Entrevista:O Estado inteligente

quinta-feira, agosto 07, 2008

A Lei da Anistia editorial O Estado de S. Paulo





7/8/2008

O ministro da Justiça, Tarso Genro, está empenhado em fazer da Lei da Anistia letra morta. Como sabe que a revogação pura e simples da lei está além de sua competência como ministro, patrocina uma interpretação enviesada do texto que contribuiu decisivamente para a pacificação política do País, abrindo caminho para a redemocratização. Quer que os “torturadores” - e inclui nessa categoria apenas agentes do Estado - sejam levados à Justiça e punidos. “A partir do momento em que o agente do Estado pega o prisioneiro e o tortura num porão, ele sai da legalidade do próprio regime militar e se torna um criminoso comum. Não foi um ato político. Ele violou a ordem jurídica da própria ditadura e tem de ser responsabilizado”, afirmou ele em audiência pública organizada pelo seu Ministério.

Leve-se essa interpretação a sério, e ninguém - da “subversão” ou da “repressão” - terá sido anistiado, uma vez que os governos militares mantiveram intacto o arcabouço jurídico do País, em especial o Código Penal, embora criando regras de exceção - como a prisão sem mandado e a incomunicabilidade. E, assim, nada seria crime por motivação política, e tudo seria vulgar infração da legislação penal.

Essa, aliás, foi uma das características da chamada Revolução. Depois do discurso de 13 de março do presidente Jango Goulart, anunciando o seu projeto de República Popular Democrática, com o golpe de 31 de março instalou-se um governo de força, mas o governante de turno exercia mandato com data certa para terminar e o Congresso e o Judiciário continuaram funcionando. O regime de exceção se manifestava no poder de cassar mandatos eletivos e de suspender os direitos da cidadania.

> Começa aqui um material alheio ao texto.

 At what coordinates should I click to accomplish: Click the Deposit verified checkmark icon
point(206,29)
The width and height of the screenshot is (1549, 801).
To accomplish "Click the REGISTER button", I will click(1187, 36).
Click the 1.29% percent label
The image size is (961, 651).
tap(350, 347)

Nos países sul-americanos onde os militares tomaram o poder, na época, a ruptura institucional foi completa. A repressão foi brutal e sistemática. No Uruguai, por exemplo, além dos mortos e desaparecidos, mais de 1 milhão de pessoas tiveram de buscar asilo no exterior, temendo pela própria segurança. Na Argentina e no Chile, os mortos se contaram às dezenas de milhares antes mesmo que os opositores do regime militar se organizassem na resistência armada. No Brasil, os torturados, mortos e desaparecidos, durante as duas décadas de regime militar, não chegaram a 400 - e todos os casos foram documentados pela comissão coordenada pelo arcebispo d. Paulo Evaristo Arns e pelo reverendo Jaime Wright.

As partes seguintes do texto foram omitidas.